■ **PROMPT**: Please rewrite the records below, swapping every "Instruction" for "Task" and leaving everything else as it is. Leave out the pictures.
━━ RECORDS SUPPLIED ━━
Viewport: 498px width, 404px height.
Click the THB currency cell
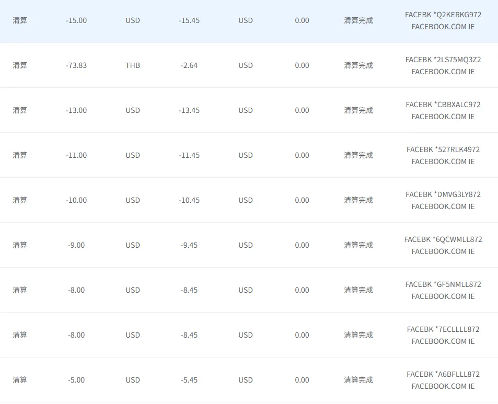pyautogui.click(x=133, y=65)
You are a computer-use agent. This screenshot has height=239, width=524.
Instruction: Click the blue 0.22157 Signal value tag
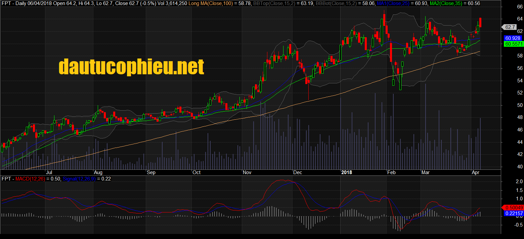pos(513,213)
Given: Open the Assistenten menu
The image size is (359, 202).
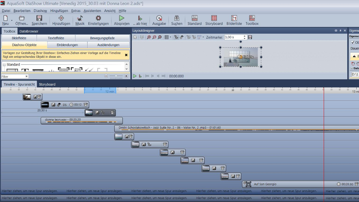Looking at the screenshot, I should click(92, 10).
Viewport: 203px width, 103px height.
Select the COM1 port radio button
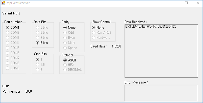point(8,27)
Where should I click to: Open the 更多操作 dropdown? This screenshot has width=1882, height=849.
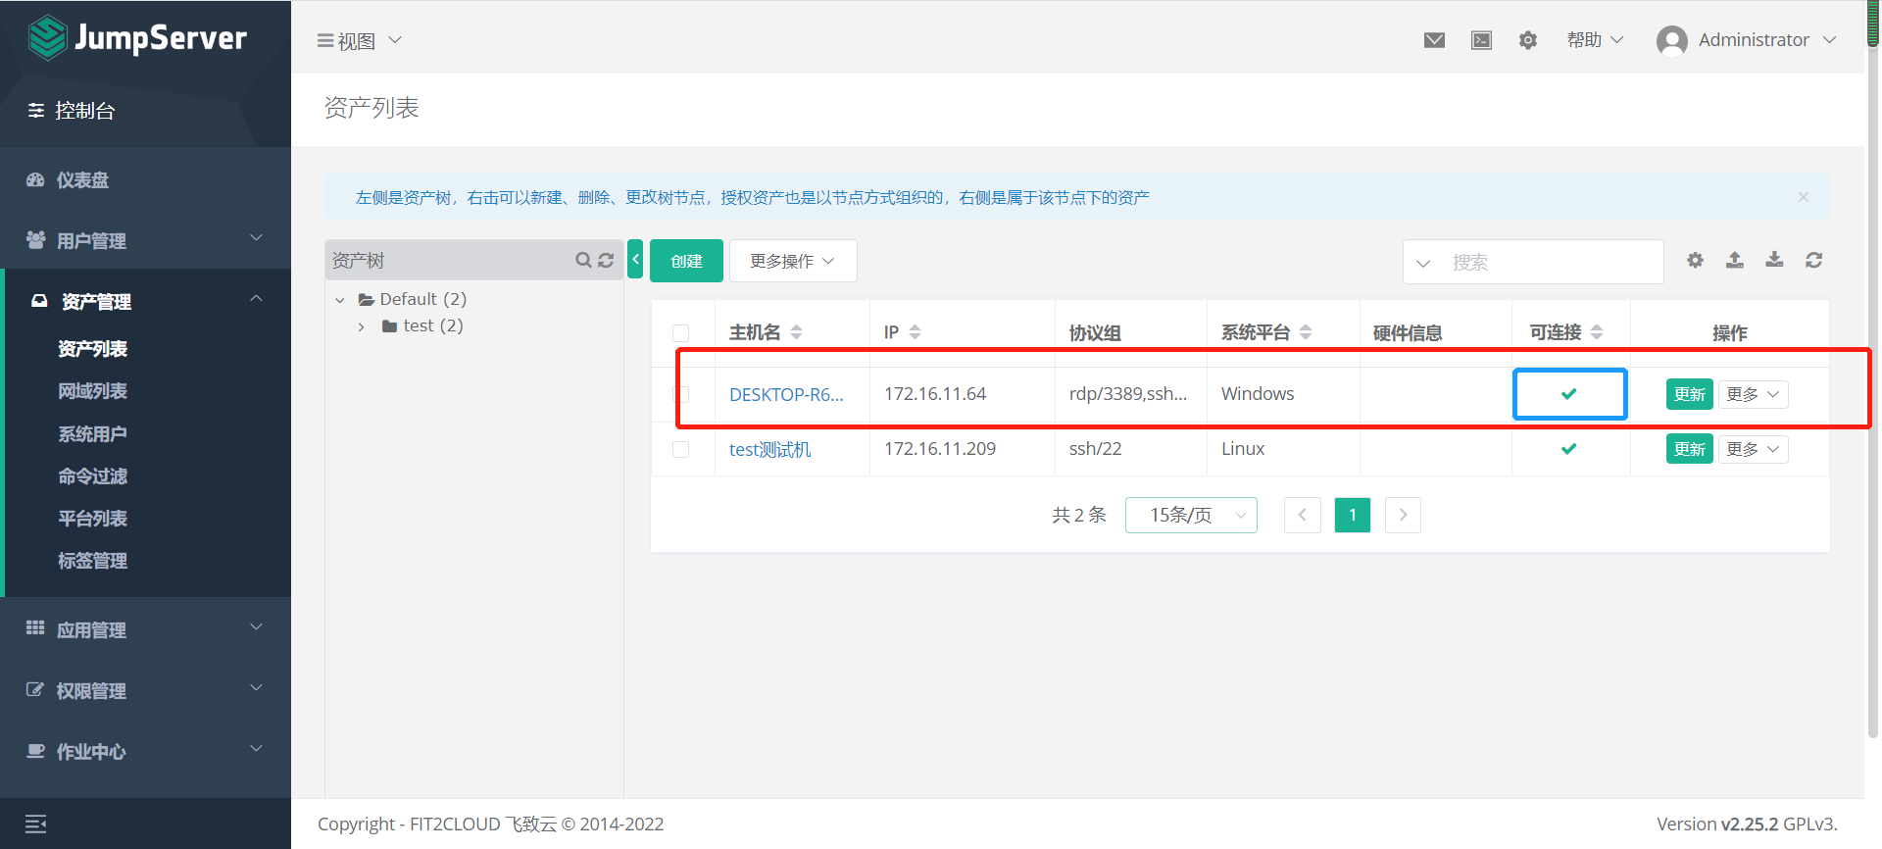pyautogui.click(x=792, y=261)
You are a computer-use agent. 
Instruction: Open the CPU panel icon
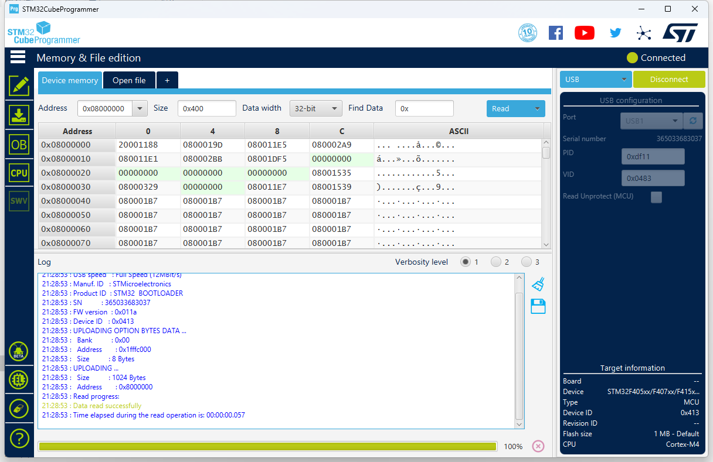point(19,173)
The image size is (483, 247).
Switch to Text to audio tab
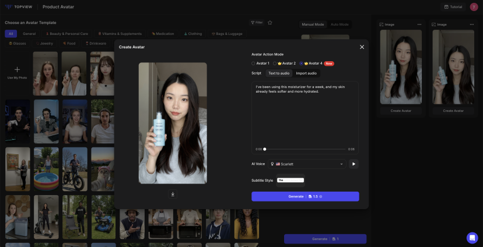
━━━
■ **CORRECT OUTPUT**:
Viewport: 498px width, 404px height.
Click the THB currency cell
pyautogui.click(x=133, y=65)
You are a computer-use agent. This screenshot has height=239, width=524.
Task: Click the blue 0.22157 Signal value tag
pos(513,213)
Given: Open the Assistenten menu
The image size is (359, 202).
Looking at the screenshot, I should click(92, 10).
Viewport: 203px width, 103px height.
Select the COM1 port radio button
point(8,27)
Where should I click to: Open the 更多操作 dropdown? This screenshot has width=1882, height=849.
pyautogui.click(x=792, y=261)
You are a computer-use agent. 
Task: Open the CPU panel icon
point(19,173)
The image size is (483, 247).
Switch to Text to audio tab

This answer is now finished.